▶ [Votre objectif]:
Selon l'entretien sur l'accueil des migrants à Timişoara, combien d'Ukrainiens restent aujourd'hui dans la ville ? Répondez en une phrase, s'il vous plaît.

Nous sommes aujourd’hui dix personnes à travailler dans le centre – géré par la Direction de l’assistance sociale de la municipalité de Timişoara, ndlr. Il est financé à 100 % par le budget local, ce qui est plutôt atypique en Roumanie. Désormais, il ne reste plus qu’environ 1000 Ukrainiens à Timişoara, contre 3000 au début de la guerre. Mais nous avons en parallèle continué notre travail avec l’intégration d’autres catégories de migrants qui, jusque-là, étaient surtout en transit ; ces personnes venaient ici illégalement et passaient sous les radars des services sociaux qui, de toute façon, n’étaient pas formés pour les aider. Certes, les problématiques sont différentes, mais que vous soyez Ukrainien ou d’un autre pays, il faut toujours se loger, trouver un emploi, et inscrire son enfant à l’école. Heureusement, ici il est plutôt facile de trouver du travail, même si c’est souvent alimentaire, dans un premier temps en tout cas. J’ai le cas d’une médecin ukrainienne que nous avons aidée à remplir toutes les formalités, sauf que pour l’instant, elle ne parvient pas à trouver de cabinet médical. Il est également très difficile de communiquer avec les systèmes de santé et les écoles. Être enregistré est une chose, mais ces personnes sont classées différemment, il faut souvent des traducteurs, cela prend plus de temps, tout est tellement bureaucratique… Même chose avec le médecin de famille ou les services hospitaliers. Notre système est déjà complexe pour nous en tant que Roumains, alors pour eux… Tout est plus compliqué, même s’ils travaillent et sont ici légalement. Je pense aussi au permis de protection temporaire qui exige un bail enregistré. Or, là encore, il est extrêmement difficile de convaincre les propriétaires. Il y a aussi tout un travail à faire auprès des employeurs. Sans oublier certaines catégories de personnes qui n’ont pas l’habitude de travailler légalement et se satisfont du peu de droits dont elles disposent.
Est-il devenu plus facile de vous faire connaître auprès de ces populations ?
Depuis quelques années, la Roumanie fait venir légalement des travailleurs de divers pays, d’Inde, du Pakistan, du Sri Lanka… Mais ces gens ne viennent pas forcément à nous, même s’ils rencontrent des problèmes. C’est à nous d’aller vers eux en organisant, par exemple, des événements. Cependant, ils peuvent avoir peur de venir, surtout s’ils sont exploités ou menacés par leur employeur. Et puis il faut parvenir à trouver des représentants de chaque communauté. Parfois, certains préfèrent éviter de rencontrer d’autres membres de leur communauté qui peuvent être impliqués dans du trafic d’êtres humains. De manière générale, la Roumanie et l’Inspection générale de l’immigration n’ont pas été suffisamment bien préparées à la venue de ces populations. Il y a un quota qui augmente chaque année, mais la capacité d’accueil de l’Inspection n’a pas augmenté de façon correspondante. Dans des villes où il y a du travail, ces individus se sont heurtés à des goulots d’étranglement ; il faut des mois pour renouveler des papiers, certains restent longtemps avec un statut incertain. Ceci étant, avec la numérisation, les choses avancent. Ce qu’il s’est passé avec les Ukrainiens nous a bien préparés, ce fut un électrochoc sociétal. Certes, il y a encore beaucoup de travail, notamment au niveau de la perception de ces populations par la société. Mais je constate aussi que dans d’autres villes, les choses commencent à se mettre en place, c’est encourageant.
Propos recueillis par Benjamin Ribout (14/11/24).

(Enregistrements sources)
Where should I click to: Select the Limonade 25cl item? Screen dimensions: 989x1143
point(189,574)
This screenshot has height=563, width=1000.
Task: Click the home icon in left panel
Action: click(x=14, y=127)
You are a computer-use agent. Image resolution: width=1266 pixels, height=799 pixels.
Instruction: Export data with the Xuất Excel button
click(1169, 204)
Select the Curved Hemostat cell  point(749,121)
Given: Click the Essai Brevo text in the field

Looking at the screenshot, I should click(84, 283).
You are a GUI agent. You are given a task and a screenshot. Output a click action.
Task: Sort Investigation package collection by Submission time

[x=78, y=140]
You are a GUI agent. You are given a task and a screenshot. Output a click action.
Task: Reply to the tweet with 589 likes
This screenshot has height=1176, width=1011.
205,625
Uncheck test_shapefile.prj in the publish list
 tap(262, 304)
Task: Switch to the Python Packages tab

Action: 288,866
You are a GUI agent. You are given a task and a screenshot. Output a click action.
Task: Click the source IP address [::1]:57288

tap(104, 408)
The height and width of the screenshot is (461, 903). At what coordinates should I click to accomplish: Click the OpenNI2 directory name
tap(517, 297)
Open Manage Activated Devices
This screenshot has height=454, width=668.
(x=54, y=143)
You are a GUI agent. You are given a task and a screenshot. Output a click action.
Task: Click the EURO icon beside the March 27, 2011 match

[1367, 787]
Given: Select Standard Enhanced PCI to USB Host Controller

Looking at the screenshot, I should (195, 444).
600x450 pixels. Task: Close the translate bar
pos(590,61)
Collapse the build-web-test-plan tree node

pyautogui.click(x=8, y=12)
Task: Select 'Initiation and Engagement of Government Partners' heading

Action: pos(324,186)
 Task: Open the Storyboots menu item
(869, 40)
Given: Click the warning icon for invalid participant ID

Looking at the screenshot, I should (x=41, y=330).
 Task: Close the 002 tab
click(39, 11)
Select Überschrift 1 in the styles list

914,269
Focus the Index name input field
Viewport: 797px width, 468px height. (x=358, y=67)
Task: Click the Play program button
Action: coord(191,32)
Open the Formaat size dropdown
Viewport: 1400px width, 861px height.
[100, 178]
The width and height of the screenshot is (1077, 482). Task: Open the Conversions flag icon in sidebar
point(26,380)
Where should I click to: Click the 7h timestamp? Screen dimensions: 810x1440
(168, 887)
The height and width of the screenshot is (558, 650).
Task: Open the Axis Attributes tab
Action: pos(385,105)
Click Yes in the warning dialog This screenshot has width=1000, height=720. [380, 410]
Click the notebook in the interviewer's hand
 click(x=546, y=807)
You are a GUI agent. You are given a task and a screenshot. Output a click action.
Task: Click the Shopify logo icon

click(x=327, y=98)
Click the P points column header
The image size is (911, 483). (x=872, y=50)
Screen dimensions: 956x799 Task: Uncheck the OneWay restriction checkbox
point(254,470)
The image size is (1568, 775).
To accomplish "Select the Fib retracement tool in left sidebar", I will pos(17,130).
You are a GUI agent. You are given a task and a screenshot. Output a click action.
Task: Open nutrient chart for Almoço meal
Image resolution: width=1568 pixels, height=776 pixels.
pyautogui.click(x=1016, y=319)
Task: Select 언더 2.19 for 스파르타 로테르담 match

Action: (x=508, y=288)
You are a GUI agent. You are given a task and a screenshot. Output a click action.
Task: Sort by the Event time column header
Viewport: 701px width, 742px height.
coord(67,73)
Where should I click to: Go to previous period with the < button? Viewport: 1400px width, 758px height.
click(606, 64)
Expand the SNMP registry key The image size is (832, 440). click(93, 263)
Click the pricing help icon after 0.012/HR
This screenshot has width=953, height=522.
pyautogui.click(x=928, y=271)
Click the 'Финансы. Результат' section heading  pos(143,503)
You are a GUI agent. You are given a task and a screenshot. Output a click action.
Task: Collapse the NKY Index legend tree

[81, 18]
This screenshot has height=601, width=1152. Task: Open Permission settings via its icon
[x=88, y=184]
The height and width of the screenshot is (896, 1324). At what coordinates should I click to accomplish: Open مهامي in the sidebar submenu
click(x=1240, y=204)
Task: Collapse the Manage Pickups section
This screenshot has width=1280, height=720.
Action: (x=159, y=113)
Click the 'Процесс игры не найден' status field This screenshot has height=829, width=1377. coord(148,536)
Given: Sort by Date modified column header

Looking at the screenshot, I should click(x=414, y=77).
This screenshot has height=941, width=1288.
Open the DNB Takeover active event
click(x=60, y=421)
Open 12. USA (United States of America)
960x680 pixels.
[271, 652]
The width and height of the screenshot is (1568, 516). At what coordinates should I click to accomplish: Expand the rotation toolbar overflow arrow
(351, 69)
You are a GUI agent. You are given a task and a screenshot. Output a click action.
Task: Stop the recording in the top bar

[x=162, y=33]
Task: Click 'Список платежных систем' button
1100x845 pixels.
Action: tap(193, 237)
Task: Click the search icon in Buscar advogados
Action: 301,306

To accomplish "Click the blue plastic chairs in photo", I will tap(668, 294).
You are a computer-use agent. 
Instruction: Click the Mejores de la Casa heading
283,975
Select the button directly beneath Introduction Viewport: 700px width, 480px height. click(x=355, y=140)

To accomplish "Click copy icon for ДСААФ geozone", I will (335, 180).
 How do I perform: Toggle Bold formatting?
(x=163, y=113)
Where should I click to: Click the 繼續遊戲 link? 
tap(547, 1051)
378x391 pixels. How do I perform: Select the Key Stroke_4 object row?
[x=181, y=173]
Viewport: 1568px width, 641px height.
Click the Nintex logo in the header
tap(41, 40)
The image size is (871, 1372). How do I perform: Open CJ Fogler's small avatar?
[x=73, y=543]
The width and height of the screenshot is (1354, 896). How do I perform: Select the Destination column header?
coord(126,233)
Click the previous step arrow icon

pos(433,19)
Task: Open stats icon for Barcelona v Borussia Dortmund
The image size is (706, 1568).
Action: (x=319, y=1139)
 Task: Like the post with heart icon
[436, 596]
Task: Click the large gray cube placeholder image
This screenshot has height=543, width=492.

▶ [Réponse attendue]:
Il n'en reste plus qu'environ 1000 à Timişoara, contre 3000 au début de la guerre.